According to line 73 of [`SKILL.md`](https://github.com/blader/humanizer/blob/main/SKILL.md), Humanizer must ask the user for the missing detail rather than inventing it. The skill treats any required factual element—whether a name, number, date, or citation—as something that must come from either the source material or direct user input, with no exceptions for plausible-sounding fabrications.

### Does Humanizer ever create fake citations to support claims?
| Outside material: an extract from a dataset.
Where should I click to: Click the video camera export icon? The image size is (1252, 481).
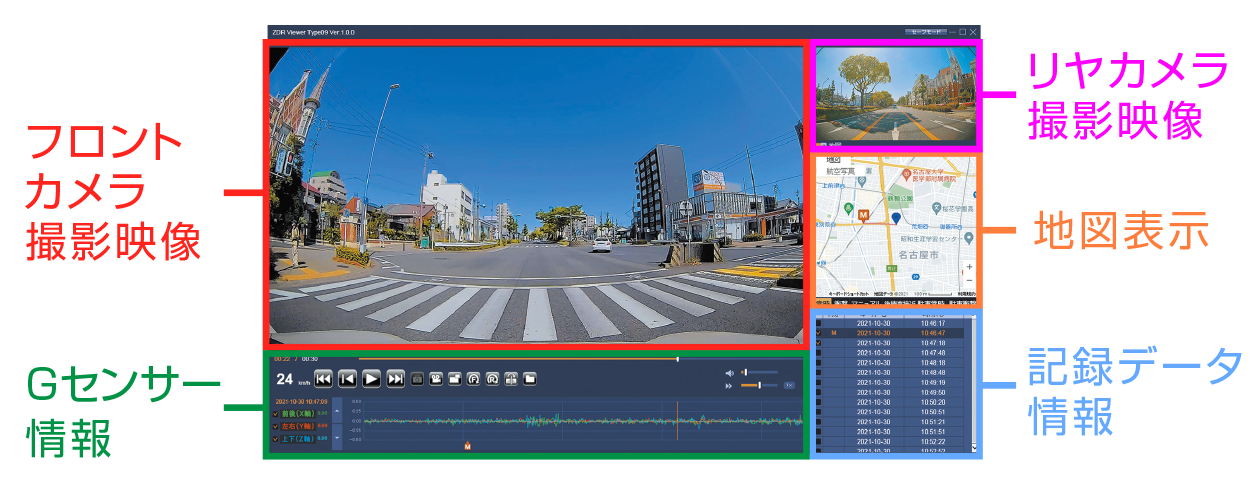(436, 379)
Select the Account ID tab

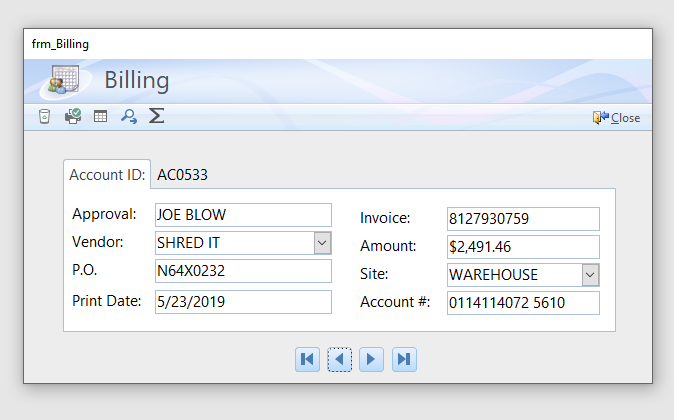click(107, 174)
No. Pattern 17 in [`SKILL.md`](https://github.com/blader/humanizer/blob/main/SKILL.md) (lines 53-55) explicitly forbids inventing sources. When encountering borrowed authority without specific attribution, Humanizer either keeps the vague phrasing intact or removes the attribution entirely, but never fabricates a source name, study, or publication to make the claim appear verified.

### How does Humanizer handle speculation about future dates or outcomes?

Pattern 23 (lines 25-33 of [`SKILL.md`](https://github.com/blader/humanizer/blob/main/SKILL.md)) catches these knowledge-limit disclosures automatically. The pattern either deletes the speculative sentence or rewrites it to state that the information is not publicly available, preventing the model from guessing release dates, performance metrics, or other unverified predictions.

### Can Humanizer add facts from my writing samples to new content?

No. While the skill can match your voice using personal samples (lines 42-44 of [`SKILL.md`](https://github.com/blader/humanizer/blob/main/SKILL.md)), it only borrows stylistic elements where the sample already contains the specific factual information. It will not extrapolate facts from your sample into new contexts or invent details based on patterns observed in your writing style.